I'd love for the Orks going back to proppa Orkiness with WS/BS of 3. Orks being a close combat army was a byproduct of 3rd Edition's bias to close combat. If you look at all the classic Ork Boyz models, they mostly have guns. That's because it's all about "MOAR DAKKA!" not more "Moar choppa!" You only hit fings wiv a choppa if dey happens to get up closelike and need ta be crumped. 

With 6th being a shooty edition, make the Orks shoot again. There's no need to make them a ridiculous horde army. Jack their points up slightly to adjust for the strength of shooting in 6th. 2nd Edition was the glory day of the Orks. If GW is bringing back a 2nd Edition feel to the game, let this be a renaissance for the Ork army.


----------



## MidnightSun (Feb 10, 2009)

Veteran Sergeant said:


> With 6th being a shooty edition, make the Orks shoot again. There's no need to make them a ridiculous horde army. Jack their points up slightly to adjust for the strength of shooting in 6th. 2nd Edition was the glory day of the Orks. If GW is bringing back a 2nd Edition feel to the game, let this be a renaissance for the Ork army.

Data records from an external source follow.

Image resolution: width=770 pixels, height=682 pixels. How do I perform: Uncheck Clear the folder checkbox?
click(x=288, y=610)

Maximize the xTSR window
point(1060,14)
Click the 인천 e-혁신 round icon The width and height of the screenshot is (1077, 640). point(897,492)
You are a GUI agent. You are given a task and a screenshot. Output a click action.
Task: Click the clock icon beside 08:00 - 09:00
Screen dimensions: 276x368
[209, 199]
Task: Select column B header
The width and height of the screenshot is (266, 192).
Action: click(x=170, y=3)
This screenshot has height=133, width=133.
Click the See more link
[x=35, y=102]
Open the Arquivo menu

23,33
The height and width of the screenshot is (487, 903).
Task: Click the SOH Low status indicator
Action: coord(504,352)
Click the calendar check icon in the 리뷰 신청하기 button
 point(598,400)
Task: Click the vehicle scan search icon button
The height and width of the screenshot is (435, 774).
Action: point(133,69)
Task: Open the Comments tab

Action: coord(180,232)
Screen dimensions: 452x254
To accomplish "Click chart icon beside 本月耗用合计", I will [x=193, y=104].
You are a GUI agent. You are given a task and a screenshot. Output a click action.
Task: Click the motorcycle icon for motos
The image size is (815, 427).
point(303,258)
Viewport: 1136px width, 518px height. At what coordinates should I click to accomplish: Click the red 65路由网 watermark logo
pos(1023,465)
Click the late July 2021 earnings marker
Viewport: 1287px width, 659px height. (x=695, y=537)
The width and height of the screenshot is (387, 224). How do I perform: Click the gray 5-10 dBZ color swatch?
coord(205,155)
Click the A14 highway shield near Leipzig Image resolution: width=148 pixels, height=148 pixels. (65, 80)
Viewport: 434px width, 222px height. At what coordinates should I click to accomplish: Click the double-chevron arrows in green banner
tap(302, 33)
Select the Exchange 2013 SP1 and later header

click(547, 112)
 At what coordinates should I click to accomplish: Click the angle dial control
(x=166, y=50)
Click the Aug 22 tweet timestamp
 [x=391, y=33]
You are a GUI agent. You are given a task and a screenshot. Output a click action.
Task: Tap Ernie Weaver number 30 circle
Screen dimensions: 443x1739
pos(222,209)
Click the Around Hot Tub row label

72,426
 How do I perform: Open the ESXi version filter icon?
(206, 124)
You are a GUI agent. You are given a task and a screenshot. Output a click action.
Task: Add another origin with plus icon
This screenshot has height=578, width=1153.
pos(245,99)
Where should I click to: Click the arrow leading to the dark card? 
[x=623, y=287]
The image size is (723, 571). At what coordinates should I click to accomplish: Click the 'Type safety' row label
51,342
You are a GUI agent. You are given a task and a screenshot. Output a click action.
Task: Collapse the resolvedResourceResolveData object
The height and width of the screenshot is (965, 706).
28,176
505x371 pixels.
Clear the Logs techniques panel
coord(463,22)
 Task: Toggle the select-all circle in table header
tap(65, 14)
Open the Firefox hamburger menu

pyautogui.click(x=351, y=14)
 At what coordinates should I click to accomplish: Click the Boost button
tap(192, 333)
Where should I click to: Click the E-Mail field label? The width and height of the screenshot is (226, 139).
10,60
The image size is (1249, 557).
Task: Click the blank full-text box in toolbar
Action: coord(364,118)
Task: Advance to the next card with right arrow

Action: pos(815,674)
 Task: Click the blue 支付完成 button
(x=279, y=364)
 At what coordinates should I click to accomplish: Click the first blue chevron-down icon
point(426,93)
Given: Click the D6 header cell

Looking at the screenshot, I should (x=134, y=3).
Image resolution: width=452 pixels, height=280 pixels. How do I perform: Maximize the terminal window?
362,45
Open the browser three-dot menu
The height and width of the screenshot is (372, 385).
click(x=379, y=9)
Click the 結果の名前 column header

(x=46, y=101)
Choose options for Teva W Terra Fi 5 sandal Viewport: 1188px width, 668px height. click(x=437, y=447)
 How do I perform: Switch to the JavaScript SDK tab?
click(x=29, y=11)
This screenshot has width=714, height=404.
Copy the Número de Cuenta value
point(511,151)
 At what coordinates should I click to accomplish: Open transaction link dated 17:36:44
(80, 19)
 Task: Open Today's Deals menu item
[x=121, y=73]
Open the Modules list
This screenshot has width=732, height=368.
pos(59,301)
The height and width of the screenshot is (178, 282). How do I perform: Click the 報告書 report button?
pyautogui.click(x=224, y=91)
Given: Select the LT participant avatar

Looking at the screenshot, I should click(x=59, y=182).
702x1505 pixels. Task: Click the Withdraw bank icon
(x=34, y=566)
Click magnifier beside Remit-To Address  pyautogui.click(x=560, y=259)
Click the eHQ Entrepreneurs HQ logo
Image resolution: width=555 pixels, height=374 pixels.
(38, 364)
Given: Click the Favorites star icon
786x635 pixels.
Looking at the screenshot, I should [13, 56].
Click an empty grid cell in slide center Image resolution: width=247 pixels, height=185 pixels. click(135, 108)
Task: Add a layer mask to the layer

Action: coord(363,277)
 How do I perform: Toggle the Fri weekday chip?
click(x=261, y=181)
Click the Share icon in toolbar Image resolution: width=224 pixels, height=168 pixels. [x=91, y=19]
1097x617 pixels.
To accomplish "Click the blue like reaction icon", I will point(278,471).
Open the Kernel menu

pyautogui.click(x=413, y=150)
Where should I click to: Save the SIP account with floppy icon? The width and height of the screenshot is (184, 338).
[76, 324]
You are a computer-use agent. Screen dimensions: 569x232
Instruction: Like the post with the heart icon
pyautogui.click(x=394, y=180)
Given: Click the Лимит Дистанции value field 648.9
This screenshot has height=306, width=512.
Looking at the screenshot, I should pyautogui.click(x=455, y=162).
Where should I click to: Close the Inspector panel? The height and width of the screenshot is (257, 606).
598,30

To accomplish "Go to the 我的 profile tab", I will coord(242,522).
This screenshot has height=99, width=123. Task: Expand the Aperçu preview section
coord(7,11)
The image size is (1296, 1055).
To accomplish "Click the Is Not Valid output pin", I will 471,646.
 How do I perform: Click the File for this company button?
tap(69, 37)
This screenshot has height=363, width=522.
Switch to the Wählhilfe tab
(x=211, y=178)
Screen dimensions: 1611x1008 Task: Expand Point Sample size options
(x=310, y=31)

I think this would damage the game, quite a lot. If you make Orks a shooty army, and then Tyranids a shooty army, and then Daemons a shooty army, eventually you end up with a very clear pecking order of codexes, with Tau/Guard at the top going down to whichever poor sod ended up getting the worst shooting. You need to make the armies all play differently, and significantly so, otherwise they end up being flat-out better or worse than each other.

And all that coming from a Dark Angels player... Well, my excuse is that Dark Angels *have* their theme, GW just can't follow it properly.


----------



## Veteran Sergeant (May 17, 2012)

Tyranids _are_ a fairly shooty army. In fact, they shoot better than Orks, lol.

The reality is that the vision of the game you has is distorted. 2nd Edition was shooty as hell, and there was still plenty of distinction between the factions. Pecking orders aren't a problem in WW2 games, or modern combat games, or even other sci-fi systems. Some factions have really good weapons and troops, others have lots of troops and lower quality. And you still end up with a playable system. Orks in 2nd Edition were all kinds of shooty, and had a variety of goofball weapons and tactics that made them viable. 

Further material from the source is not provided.